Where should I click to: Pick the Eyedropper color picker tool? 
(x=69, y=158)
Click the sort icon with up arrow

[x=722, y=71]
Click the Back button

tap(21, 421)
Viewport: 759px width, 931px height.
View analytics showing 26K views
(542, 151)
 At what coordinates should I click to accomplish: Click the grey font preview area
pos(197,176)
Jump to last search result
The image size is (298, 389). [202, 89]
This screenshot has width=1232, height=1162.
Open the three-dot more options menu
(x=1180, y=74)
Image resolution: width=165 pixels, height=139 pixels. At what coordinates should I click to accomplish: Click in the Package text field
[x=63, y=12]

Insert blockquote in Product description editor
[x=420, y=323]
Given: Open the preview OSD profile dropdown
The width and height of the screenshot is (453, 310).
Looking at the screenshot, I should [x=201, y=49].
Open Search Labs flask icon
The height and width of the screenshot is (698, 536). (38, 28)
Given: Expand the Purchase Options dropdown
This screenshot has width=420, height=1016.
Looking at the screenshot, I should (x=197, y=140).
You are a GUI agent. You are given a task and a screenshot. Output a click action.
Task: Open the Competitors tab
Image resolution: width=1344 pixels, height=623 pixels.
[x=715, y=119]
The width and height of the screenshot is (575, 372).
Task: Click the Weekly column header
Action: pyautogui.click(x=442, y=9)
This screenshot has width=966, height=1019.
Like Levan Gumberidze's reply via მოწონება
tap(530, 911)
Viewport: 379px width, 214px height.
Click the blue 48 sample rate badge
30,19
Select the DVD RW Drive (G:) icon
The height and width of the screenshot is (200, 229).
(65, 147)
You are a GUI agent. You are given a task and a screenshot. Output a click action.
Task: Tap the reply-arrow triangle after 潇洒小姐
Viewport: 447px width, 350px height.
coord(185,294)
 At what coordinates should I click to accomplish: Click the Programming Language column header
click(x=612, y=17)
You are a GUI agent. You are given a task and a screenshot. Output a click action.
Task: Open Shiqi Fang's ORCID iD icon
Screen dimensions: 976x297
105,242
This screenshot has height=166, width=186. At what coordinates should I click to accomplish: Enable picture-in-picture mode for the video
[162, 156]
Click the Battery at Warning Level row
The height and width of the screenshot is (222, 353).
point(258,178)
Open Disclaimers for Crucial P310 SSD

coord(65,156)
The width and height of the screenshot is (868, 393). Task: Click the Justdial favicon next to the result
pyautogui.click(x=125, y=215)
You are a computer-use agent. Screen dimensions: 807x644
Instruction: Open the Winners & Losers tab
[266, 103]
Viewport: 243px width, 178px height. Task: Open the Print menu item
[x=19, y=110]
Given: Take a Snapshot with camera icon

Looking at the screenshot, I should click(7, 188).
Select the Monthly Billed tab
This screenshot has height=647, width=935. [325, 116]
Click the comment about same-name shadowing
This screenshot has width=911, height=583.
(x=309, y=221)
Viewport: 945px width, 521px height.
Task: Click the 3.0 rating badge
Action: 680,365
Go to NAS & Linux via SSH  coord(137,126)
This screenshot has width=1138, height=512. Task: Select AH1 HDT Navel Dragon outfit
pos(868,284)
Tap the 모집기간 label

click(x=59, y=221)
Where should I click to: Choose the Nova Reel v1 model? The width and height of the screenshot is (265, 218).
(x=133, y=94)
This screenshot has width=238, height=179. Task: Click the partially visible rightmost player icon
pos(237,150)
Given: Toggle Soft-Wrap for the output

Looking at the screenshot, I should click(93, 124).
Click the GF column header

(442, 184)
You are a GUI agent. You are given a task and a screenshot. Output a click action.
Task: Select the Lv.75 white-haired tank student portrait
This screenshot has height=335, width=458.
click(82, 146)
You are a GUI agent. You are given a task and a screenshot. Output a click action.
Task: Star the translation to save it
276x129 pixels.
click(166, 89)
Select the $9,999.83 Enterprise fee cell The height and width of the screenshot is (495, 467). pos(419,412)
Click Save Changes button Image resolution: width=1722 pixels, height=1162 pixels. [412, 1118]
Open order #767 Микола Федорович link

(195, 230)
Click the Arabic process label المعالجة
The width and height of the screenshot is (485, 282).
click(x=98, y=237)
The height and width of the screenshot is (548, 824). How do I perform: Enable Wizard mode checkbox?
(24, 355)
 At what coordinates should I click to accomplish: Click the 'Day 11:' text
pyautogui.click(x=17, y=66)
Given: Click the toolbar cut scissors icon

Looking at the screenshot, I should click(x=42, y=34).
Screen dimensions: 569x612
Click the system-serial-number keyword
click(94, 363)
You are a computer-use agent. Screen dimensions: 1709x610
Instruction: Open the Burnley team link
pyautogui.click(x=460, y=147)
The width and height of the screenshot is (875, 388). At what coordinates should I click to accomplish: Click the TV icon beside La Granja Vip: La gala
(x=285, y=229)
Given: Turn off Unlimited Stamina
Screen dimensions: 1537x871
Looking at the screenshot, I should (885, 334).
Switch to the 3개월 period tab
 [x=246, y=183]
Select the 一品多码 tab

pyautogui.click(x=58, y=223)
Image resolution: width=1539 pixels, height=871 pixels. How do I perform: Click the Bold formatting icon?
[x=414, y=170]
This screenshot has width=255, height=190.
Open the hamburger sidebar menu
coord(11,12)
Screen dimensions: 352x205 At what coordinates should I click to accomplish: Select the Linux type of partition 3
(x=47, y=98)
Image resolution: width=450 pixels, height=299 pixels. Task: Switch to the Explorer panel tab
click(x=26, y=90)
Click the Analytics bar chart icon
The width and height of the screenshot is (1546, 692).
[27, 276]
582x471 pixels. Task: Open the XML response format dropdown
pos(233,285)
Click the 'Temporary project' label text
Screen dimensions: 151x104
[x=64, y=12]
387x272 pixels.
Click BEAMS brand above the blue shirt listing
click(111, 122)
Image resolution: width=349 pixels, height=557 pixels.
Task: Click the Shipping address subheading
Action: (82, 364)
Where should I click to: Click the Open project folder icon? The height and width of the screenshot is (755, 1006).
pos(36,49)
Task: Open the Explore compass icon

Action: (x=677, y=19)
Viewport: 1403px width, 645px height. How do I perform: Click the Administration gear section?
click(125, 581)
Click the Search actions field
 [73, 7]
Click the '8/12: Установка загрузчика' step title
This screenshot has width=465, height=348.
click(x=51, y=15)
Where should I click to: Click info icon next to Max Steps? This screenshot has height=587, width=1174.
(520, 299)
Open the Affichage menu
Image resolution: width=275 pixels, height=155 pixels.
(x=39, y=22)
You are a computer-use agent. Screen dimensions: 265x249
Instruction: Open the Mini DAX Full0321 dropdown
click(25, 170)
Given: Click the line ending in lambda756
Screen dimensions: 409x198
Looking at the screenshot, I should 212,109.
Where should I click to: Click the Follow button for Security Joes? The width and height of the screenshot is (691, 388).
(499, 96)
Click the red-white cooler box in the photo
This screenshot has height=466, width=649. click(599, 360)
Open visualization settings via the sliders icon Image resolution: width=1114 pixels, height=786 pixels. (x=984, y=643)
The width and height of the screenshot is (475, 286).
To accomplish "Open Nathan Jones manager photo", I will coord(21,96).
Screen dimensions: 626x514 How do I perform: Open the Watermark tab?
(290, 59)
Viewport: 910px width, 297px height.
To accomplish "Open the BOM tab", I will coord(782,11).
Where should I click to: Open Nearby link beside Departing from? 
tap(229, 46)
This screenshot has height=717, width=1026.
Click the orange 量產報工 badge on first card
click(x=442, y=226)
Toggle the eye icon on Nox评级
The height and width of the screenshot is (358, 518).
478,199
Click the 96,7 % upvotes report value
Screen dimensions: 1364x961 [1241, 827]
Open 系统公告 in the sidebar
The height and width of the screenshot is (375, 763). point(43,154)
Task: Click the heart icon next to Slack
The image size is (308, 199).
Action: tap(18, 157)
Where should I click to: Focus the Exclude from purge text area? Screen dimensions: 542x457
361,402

———

### Exercise directions
Every line from the start of the material above through the line that contains "Given: Open the preview OSD profile dropdown" must be written out exactly, with both ends included.

### Task output
Where should I click to: Pick the Eyedropper color picker tool? 
(x=69, y=158)
Click the sort icon with up arrow

[x=722, y=71]
Click the Back button

tap(21, 421)
Viewport: 759px width, 931px height.
View analytics showing 26K views
(542, 151)
 At what coordinates should I click to accomplish: Click the grey font preview area
pos(197,176)
Jump to last search result
The image size is (298, 389). [202, 89]
This screenshot has width=1232, height=1162.
Open the three-dot more options menu
(x=1180, y=74)
Image resolution: width=165 pixels, height=139 pixels. At what coordinates should I click to accomplish: Click in the Package text field
[x=63, y=12]

Insert blockquote in Product description editor
[x=420, y=323]
Given: Open the preview OSD profile dropdown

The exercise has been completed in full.